Yarborough is a Man on a Mission

Losing a parent is almost always a life-changing event for the children who they leave behind. There are some who will have a difficult time processing the loss and it will take a long time to come to terms. Others will be determined to use the tragedy to redefine their lives and be more determined than ever to accomplish everything that they can in the memory of a lost parent.

On Sunday, August 1, Navy's Billy Yarborough's dad, William, died of heart failure– four days before his son was about to kick-off what would most likely be the best year of his life. As a senior for the Midshipmen, Yarborough had waited patiently over the last three years for his chance to start at defensive end for the highly-successful football team. And this fall, his opportunity had come. But regardless of how this season goes, it was going to be a great year because a few months after playing his last down of college football, Yarborough will be commissioned as an officer in the U.S. Marine Corps – fulfilling a lifelong dream for the Columbia, South Carolina native.

It took this reporter about a minute of meeting and talking with the daunting 6'5", 240 pound midshipman to realize that the recent loss of his dad had made this young man more determined than ever to be successful in football and in life. If ever there was a man on mission – it's Billy Yarborough.  

"My dad was my best friend – my biggest hero – my biggest idol. Everything that I am is because of my father," said Yarborough.

"I remember in years past after practices and games, the first person I talked to was my dad. I would tell him how things were going and relate to his days as a player. He was a hard-nosed man. He would always have good advice for me. He always had something positive to say and I always leaned on him when times got tougher. So when I am playing this year, it will be way more than just a game. I'm playing for him every day."

Billy's dad was a defensive lineman, just like his son, while attending Lancaster High School in South Carolina. Voted the team's most outstanding lineman as a senior, William Yarborough went on to serve in the U.S. Air Force and later worked as an electronics technician for the Bose Corporation.

"He was just a hardnosed man – a blue collar man. He never complained. He worked several jobs. He looked out for his family. He always put his children and his wife before himself," said Yarborough.

After hearing the news of his dad's passing on that Sunday, Yarborough quickly reached out to his other family in Annapolis.

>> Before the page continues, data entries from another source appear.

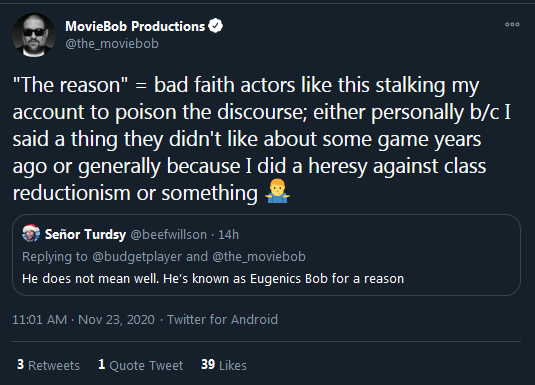Image resolution: width=535 pixels, height=385 pixels.
Task: Click the @beefwillson handle
Action: point(169,234)

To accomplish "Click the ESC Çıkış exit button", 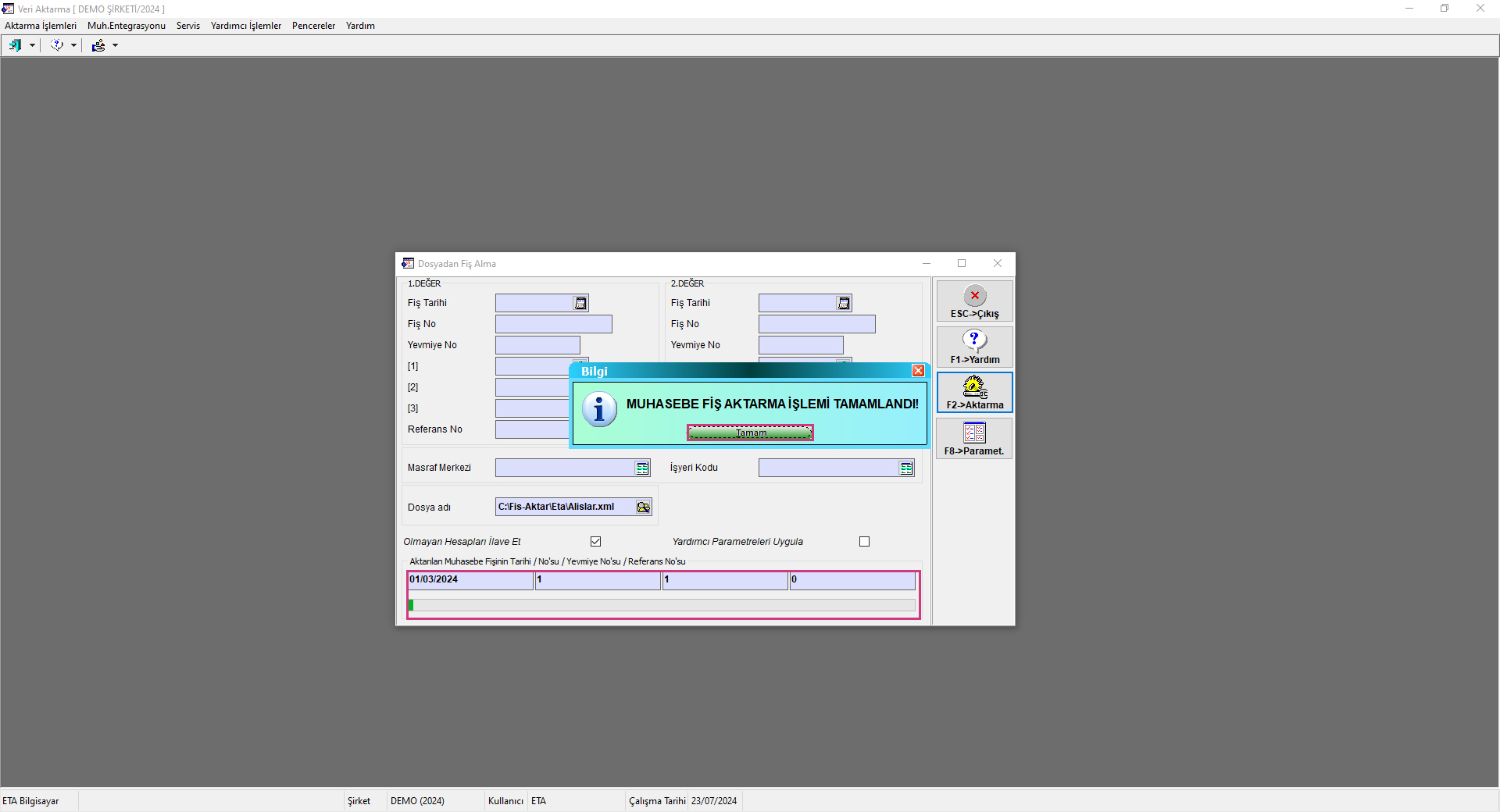I will [x=974, y=301].
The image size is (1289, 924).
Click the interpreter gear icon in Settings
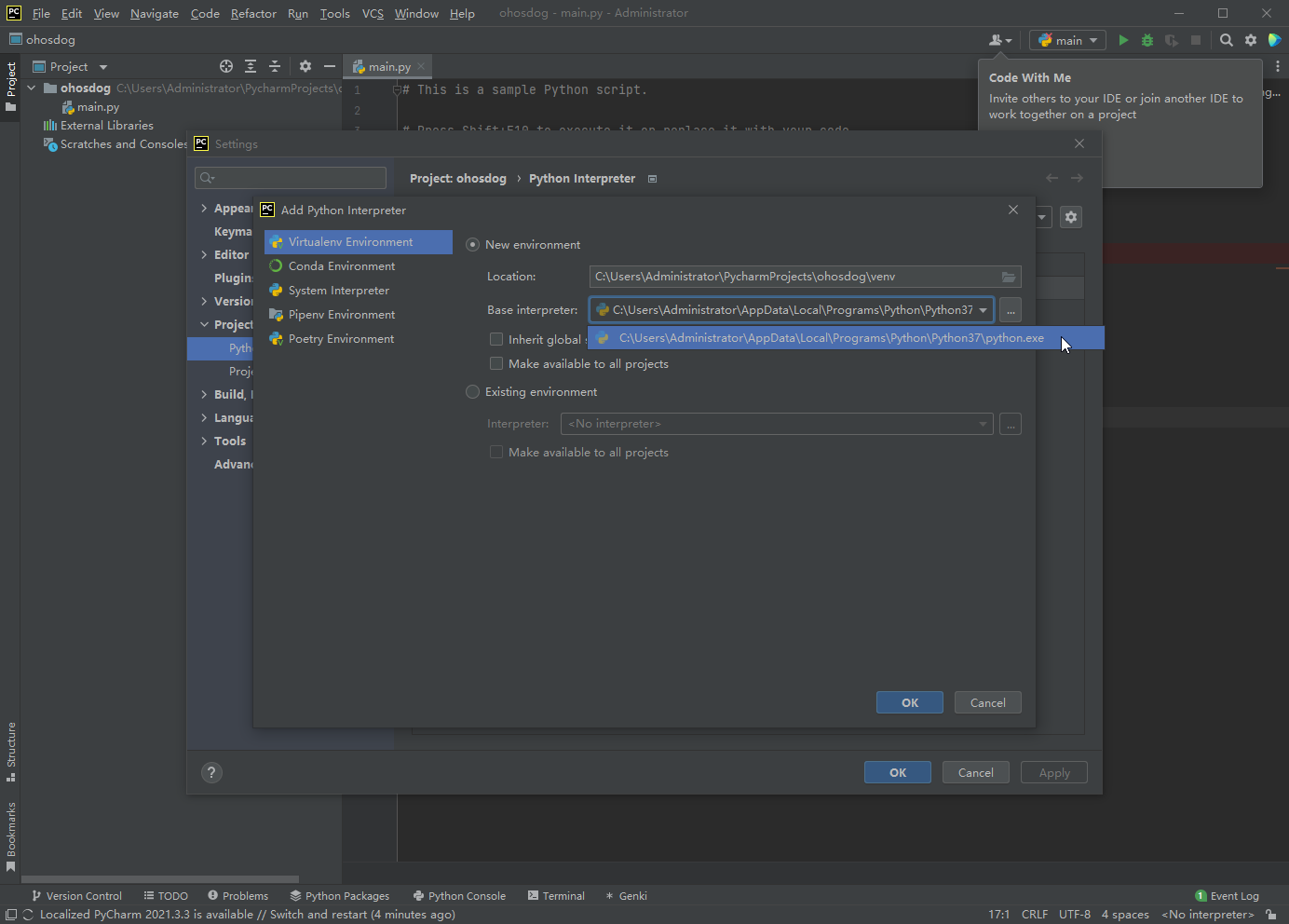[1071, 217]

"The first person I called on the Naval Academy side of things was (defensive line) coach (Dale) Pehrson. He and I are close and he's been my position coach since I got here. He knows me pretty well. And he knows that this was a big deal…obviously. He made sure that I took the time I needed with my family. The same thing is true with (head) coach (Ken) Niumatalolo. He wanted me to know that my family was in his prayers. They took good care of me from the beginning."

"I have had tremendous support all the way from the coaching staff to my friends here on the team. They that treat me like family," continued Yarborough. "This is my family away from home. And my brothers here have taken really good care of me…I have had constant support from everybody here at the Naval Academy, football and outside of football…just great support."

When asked about the importance of Yarborough to the team, Navy's third-year head coach didn't hesitate to point out one of the senior's most important characteristics.

"Billy is one of the leaders of this team. If there was a phrase that sums him up, it's ‘all in.' Billy Yarborough defines the phrase ‘all-in'", said Niumatalolo.

Navy will look to Yarborough to be ‘all-in' on a lot of plays this season as he takes on the difficult task of trying to maneuver past offensive linemen who outweigh him each week by at least 50 pounds. And although it will be his first year starting full-time, Yarborough got a good taste of life in the trenches last year.

The History major at the Academy played in all 14 games including Navy's impressive 34-13 win over Missouri in the Texas Bowl. That game was one of his best as he recorded three tackles, half a sack, and caused one of the three Tigers' turnovers.

Now, after spending two seasons behind the departed Matt Nechak, it is Yarborough's time to do his part every week. Fortunately for him, he will have plenty of help as the Mids have experience amongst its starters up front on the defense. On the opposite end of Yarborough is junior standout Jabaree Tuani, who has been a starter since arriving in Annapolis.

"Jabaree is a year younger than me and I can learn from him every day. It doesn't matter that he is a junior and I am a senior. He just has great feet movement, hand placement and the ability to take on double teams. I can learn from him just like he can learn from for me on certain things," said Yarborough.

Joining Yarborough and Tuani on the defensive line are senior nose tackles Shane Bothel and Chase Burge.

"Those guys work as hard (at nose tackle) as anybody out here. We push each other to get to the next level.  We hope to be a strength for the team. We just have to continue to work because I know if I come out and don't work as hard as I possibly can in practice every day than the people below me aren't going to work to get better either. So I have to bust my butt every single day to get better so we can be successful on Saturdays," said Yarborough.

Regardless of how the season turns out for Yarborough, he is ready to turn the unthinkable tragedy of losing his dad into something positive.

"He was my biggest fan and I was his biggest fan. I am absolutely dedicating this season to him. I am going to play every snap as hard as I can just for my dad."